Could you retype the records word for word but without any pictures?

START STUDY MATERIAL

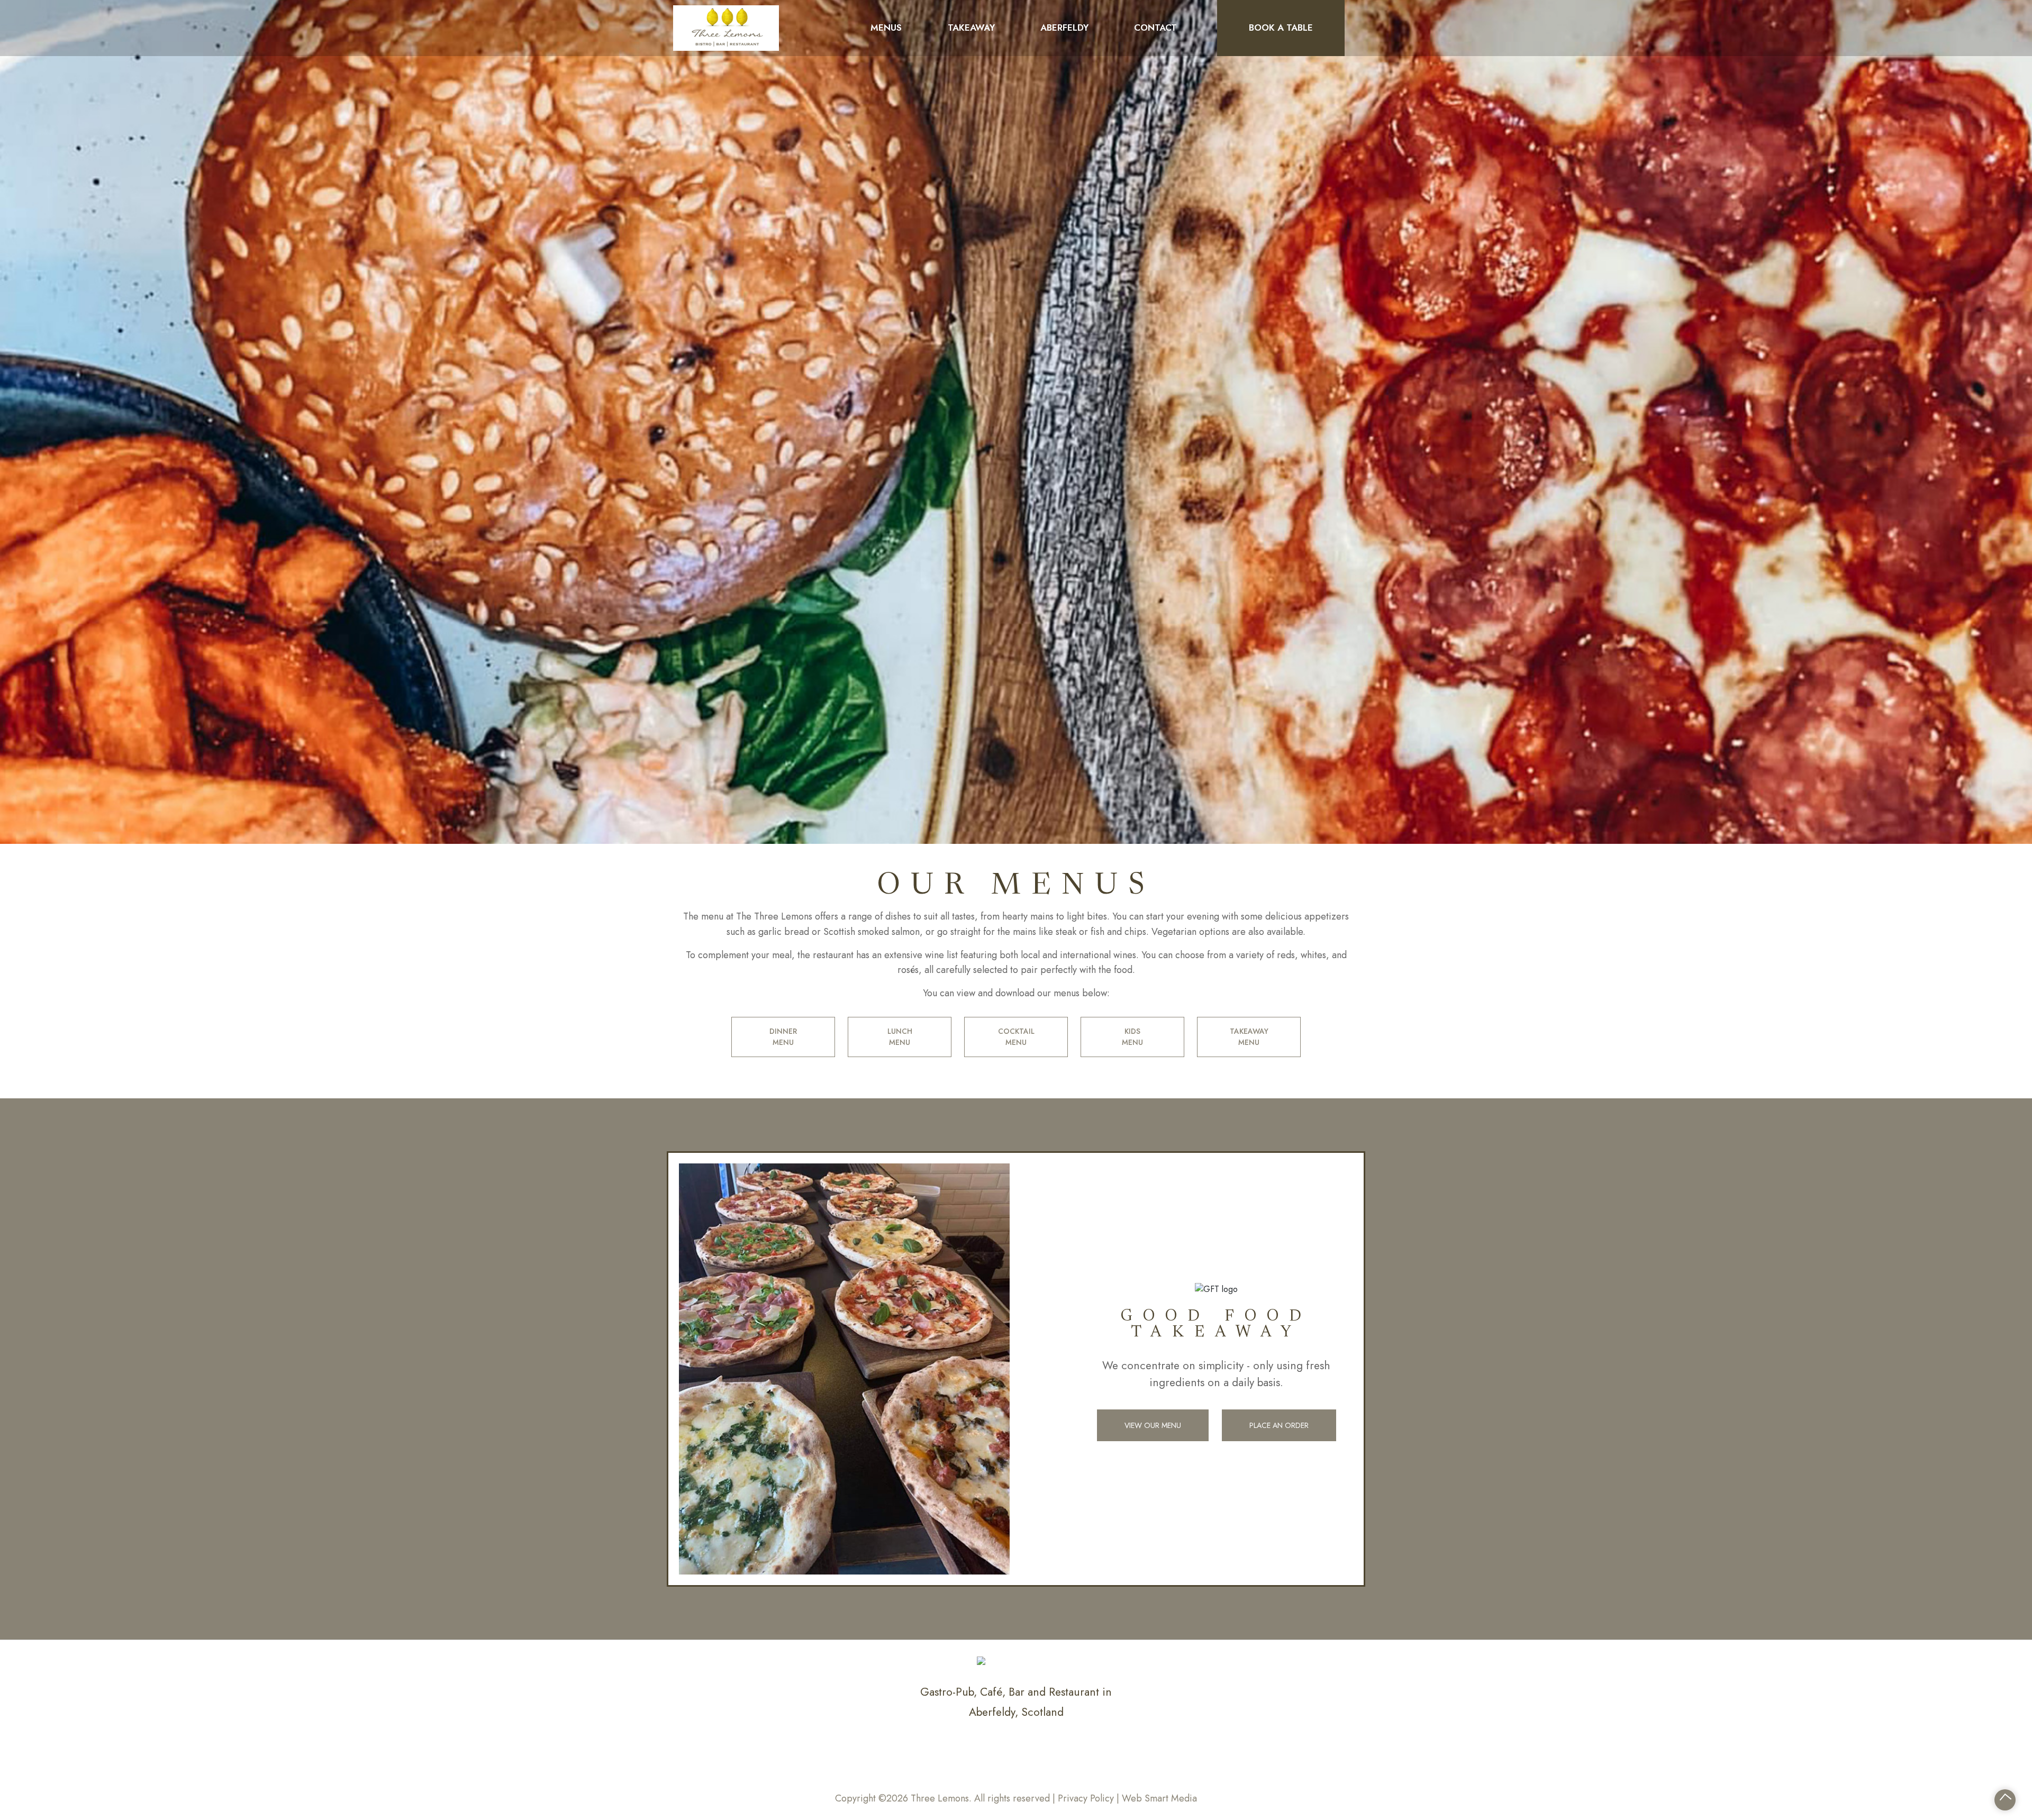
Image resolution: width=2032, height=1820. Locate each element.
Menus (886, 27)
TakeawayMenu (1249, 1037)
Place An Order (1279, 1425)
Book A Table (1281, 27)
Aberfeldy (1064, 27)
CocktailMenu (1016, 1037)
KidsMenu (1132, 1037)
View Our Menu (1152, 1425)
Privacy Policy (1086, 1798)
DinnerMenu (783, 1037)
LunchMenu (899, 1037)
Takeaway (971, 27)
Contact (1155, 27)
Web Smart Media (1159, 1798)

END STUDY MATERIAL

■ **SOLUTION TO THE PROBLEM**
Image resolution: width=2032, height=1820. Locate each element.
Menus (886, 27)
TakeawayMenu (1249, 1037)
Place An Order (1279, 1425)
Book A Table (1281, 27)
Aberfeldy (1064, 27)
CocktailMenu (1016, 1037)
KidsMenu (1132, 1037)
View Our Menu (1152, 1425)
Privacy Policy (1086, 1798)
DinnerMenu (783, 1037)
LunchMenu (899, 1037)
Takeaway (971, 27)
Contact (1155, 27)
Web Smart Media (1159, 1798)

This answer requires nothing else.